We are looking for new colleagues! Check out our vacancies.

The A/B effect: bad news for lovers of evidence-based decisions

Bad news for lovers of evidence-based decision-making: new research from Michelle Meyer and colleagues (2019) shows that conducting experiments to base decisions on evokes resistance. Even if people would not mind if randomly one of the options were implemented.

If it is still unknown which approach will works best, conducting a randomized experiment (popularly popularly called A/B testing) is considered the gold standard of research considered. This is because an experiment can be used to prove which approach will be will be most successful. Yet according to the research of Meyers, many people find conducting an experiment more inappropriate than randomly choosing an approach with no evidence that it will be effective.

Online experiment among students leads to outcry

Meyer opens her paper with anecdotal evidence that conducting experiments can lead to fuss, even when the experiment serves a noble purpose. The U.S. provider of online studies Pearson Education sought to motivate its students to complete study assignments more often complete more often by adding encouraging messages to its products. Based of psychological literature, two approaches were chosen that could be effective could be: encouraging a ‘growth mindset’ (e.g. “No one is born a great programmer. Success takes hours and hours of practice.”) and ‘anchoring of effect’ (e.g.. “Some students tried this question 26 times! Don't worry if it takes you a few tries to get it right.”).

In an online field experiment among thousands of students, both approaches were tested against a control group (the existing version of the online course without encouraging messages). When Pearson made the results of this study public, it prompted a torrent of negative reactions. Take, for example this article in The Washington Post in which Pearson is accused of crossing ethical boundaries by using their students - without their consent - as ‘guinea pigs’ for their their own research goals. One cannot escape the impression that this resistance would not have arisen if Pearson had chosen to arbitrarily implement either both approaches through. Is it then ethically ‘better’ to make decisions based on intuition than on experimental evidence?

The A/B effect: field experimentation Feels more inappropriate than random choice

In a series of 16 experiments among 5873 participants, people appear to find it inappropriate when a field experiment is is conducted to show which of two approaches is most effective, while they do find it appropriate if randomly one of these approaches is conducted. This result emerges in a variety of domains (from health care to the design of self-driving cars) and is independent of education level or knowledge about the domain under study. Meyer calls this the A/B effect.

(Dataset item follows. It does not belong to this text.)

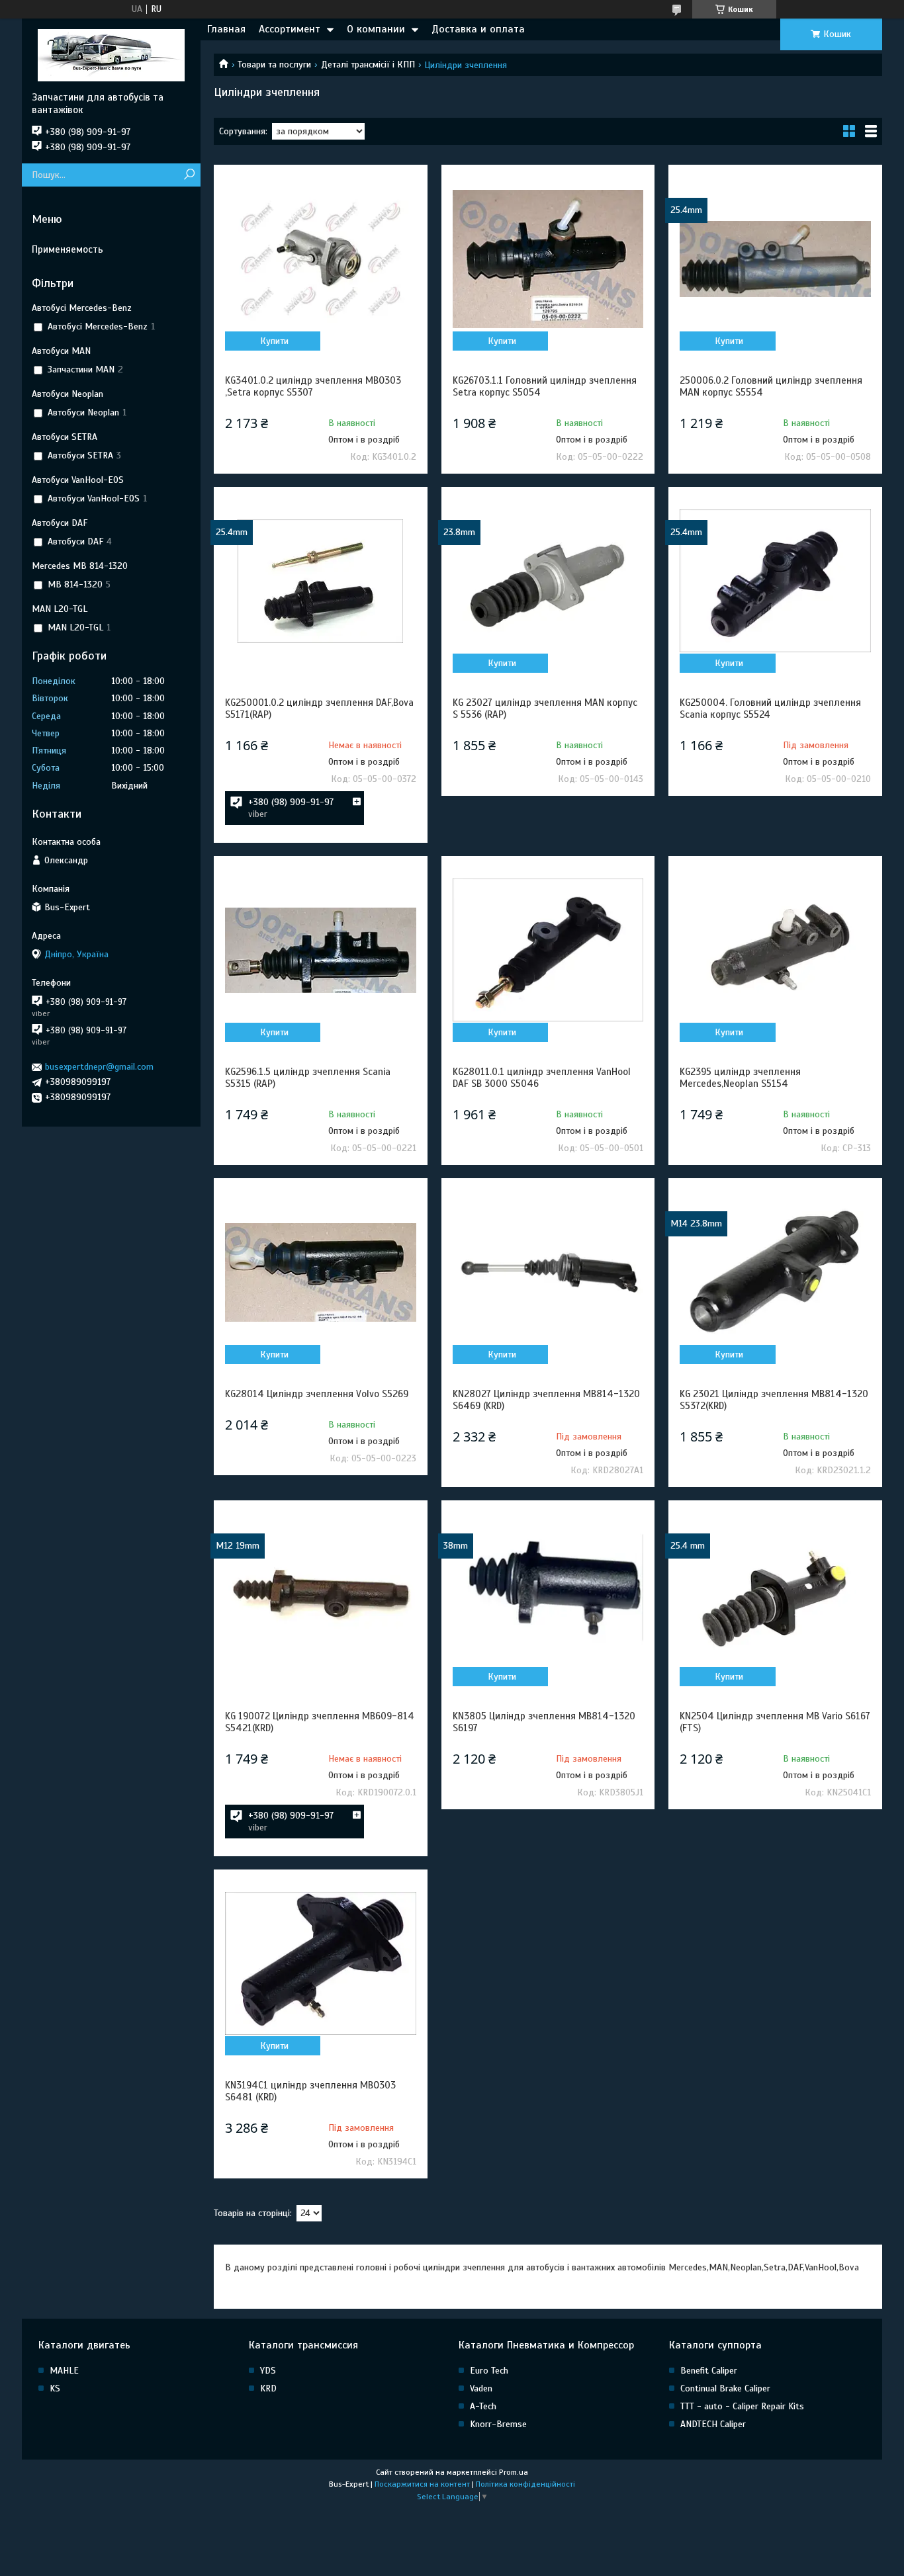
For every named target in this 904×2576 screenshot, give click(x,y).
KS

To illustrate, if it is unknown which of two drugs works best, most participants would prefer that a physician administer either drug A or drug B to everyone, rather than to give one give half the patients one drug and the other half the other in order to figure out which one is most effective.

Deciding on intuition is very risky

Apparently, conducting field experiments is intuitively less acceptable to people than randomly choosing one of several options. As far as I am concerned, this is worrisome. The leads decision-makers to be more likely to choose to make a decision make a decision without gathering evidence about what the effect will be. Either because they themselves don't feel good about field experiments, or because they fear that others - customers, voters, (social) media, other stakeholders - will react negatively to it.

This while it is known that making decisions based on intuition is very risky. As a behavioral scientist at Online Dialogue, I conduct online experiments for many different companies and I see back that roughly a quarter of the ideas deliver the intended result. About half of the ideas have no effect at all (and therefore not worth the investment required for implementation). A quarter of the ideas, when implemented, actually cause a deterioration of the situation.

Going back to the example of Pearson Education. In the end, both encouraging messages in the experiment caused students to less complete study assignments. Thus, both approaches had a negative effect! If Pearson had chosen not to conduct an experiment but to choose one of both approaches, no one would have fallen over it. But the result would then, despite all good intentions, have been bad for the students.

It's up to us to make the A/B effect disappear

The bad news is that you are likely to face more resistance if you base your decisions on the results of a field experiment than if you make your decisions based on your intuition about what will work better. Don't let that discourage you, because we also know that experiments have tremendous potential to inform decision-making in both the public and private sectors. And practice shows that people are only too happy to change their opinions about experiments when they discover how much it delivers.

It is getting easier and easier to conduct experiments and we are getting better at it. Yet the ability to make evidence-based decisions on a large scale is still relatively new. Seen this way, it is not surprising that people still have some time to get used to it. It is up to us, as lovers of evidence-based decisions, to prove the value of experimentation, to enthuse those around us and make the A/B effect go away.

Do you have your own example of an experiment that generated resistance when you weren't expecting it? Or do you have an explanation as to why people prefer performing one of two options over conducting an experiment? If so, I'd love to hear about it! Let let me know via joost@onlinedialogue.com

Source:
Meyer, M. N., Heck, P. R., Holtzman, G. S., Anderson, S. M., Cai, W., Watts, D. J., & Chabris, C. F. (2019). Objecting to experiments that compare two unobjectionable policies or treatments. Proceedings of the National Academy of Sciences, 116(22), 10723-10728.